* [Problem details]
Copy out verbatim the items from the very beginning through the line containing "(x=994, y=481)", with that line included.

(Word and element location items)
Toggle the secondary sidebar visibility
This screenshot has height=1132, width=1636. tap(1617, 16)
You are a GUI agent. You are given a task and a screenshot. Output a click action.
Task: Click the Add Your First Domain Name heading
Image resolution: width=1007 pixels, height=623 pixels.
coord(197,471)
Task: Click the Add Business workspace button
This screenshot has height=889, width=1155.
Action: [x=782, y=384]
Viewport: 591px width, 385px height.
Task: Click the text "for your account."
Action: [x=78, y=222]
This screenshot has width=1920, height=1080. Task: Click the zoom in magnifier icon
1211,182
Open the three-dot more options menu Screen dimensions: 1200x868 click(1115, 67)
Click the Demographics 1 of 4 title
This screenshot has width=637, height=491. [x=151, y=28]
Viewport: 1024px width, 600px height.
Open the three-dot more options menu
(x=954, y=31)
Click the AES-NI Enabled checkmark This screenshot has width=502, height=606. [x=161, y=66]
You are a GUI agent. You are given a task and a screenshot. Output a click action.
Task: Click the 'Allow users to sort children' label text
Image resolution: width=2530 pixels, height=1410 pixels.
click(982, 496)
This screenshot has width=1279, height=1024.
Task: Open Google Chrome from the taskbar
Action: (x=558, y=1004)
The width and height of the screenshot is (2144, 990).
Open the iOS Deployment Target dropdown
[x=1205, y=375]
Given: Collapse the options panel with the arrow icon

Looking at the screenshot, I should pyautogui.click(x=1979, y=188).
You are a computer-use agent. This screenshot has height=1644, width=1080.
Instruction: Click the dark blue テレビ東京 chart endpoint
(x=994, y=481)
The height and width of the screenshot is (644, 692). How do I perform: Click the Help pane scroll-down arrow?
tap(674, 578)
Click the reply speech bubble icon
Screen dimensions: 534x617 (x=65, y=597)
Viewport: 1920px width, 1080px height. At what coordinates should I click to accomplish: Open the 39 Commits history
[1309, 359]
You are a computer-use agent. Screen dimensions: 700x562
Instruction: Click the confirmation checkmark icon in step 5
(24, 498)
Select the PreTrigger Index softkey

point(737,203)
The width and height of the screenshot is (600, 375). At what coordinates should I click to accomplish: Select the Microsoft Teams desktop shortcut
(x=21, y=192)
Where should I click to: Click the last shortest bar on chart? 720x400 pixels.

* [Task answer]
Toggle the secondary sidebar visibility
This screenshot has height=1132, width=1636. tap(1617, 16)
You are a GUI agent. You are given a task and a screenshot. Output a click action.
Task: Click the Add Your First Domain Name heading
Image resolution: width=1007 pixels, height=623 pixels.
coord(197,471)
Task: Click the Add Business workspace button
This screenshot has height=889, width=1155.
Action: [x=782, y=384]
Viewport: 591px width, 385px height.
Task: Click the text "for your account."
Action: [x=78, y=222]
This screenshot has width=1920, height=1080. Task: Click the zoom in magnifier icon
1211,182
Open the three-dot more options menu Screen dimensions: 1200x868 click(1115, 67)
Click the Demographics 1 of 4 title
This screenshot has width=637, height=491. [x=151, y=28]
Viewport: 1024px width, 600px height.
Open the three-dot more options menu
(x=954, y=31)
Click the AES-NI Enabled checkmark This screenshot has width=502, height=606. [x=161, y=66]
You are a GUI agent. You are given a task and a screenshot. Output a click action.
Task: Click the 'Allow users to sort children' label text
Image resolution: width=2530 pixels, height=1410 pixels.
click(982, 496)
This screenshot has width=1279, height=1024.
Task: Open Google Chrome from the taskbar
Action: (x=558, y=1004)
The width and height of the screenshot is (2144, 990).
Open the iOS Deployment Target dropdown
[x=1205, y=375]
Given: Collapse the options panel with the arrow icon

Looking at the screenshot, I should pyautogui.click(x=1979, y=188).
You are a computer-use agent. This screenshot has height=1644, width=1080.
Instruction: Click the dark blue テレビ東京 chart endpoint
(x=994, y=481)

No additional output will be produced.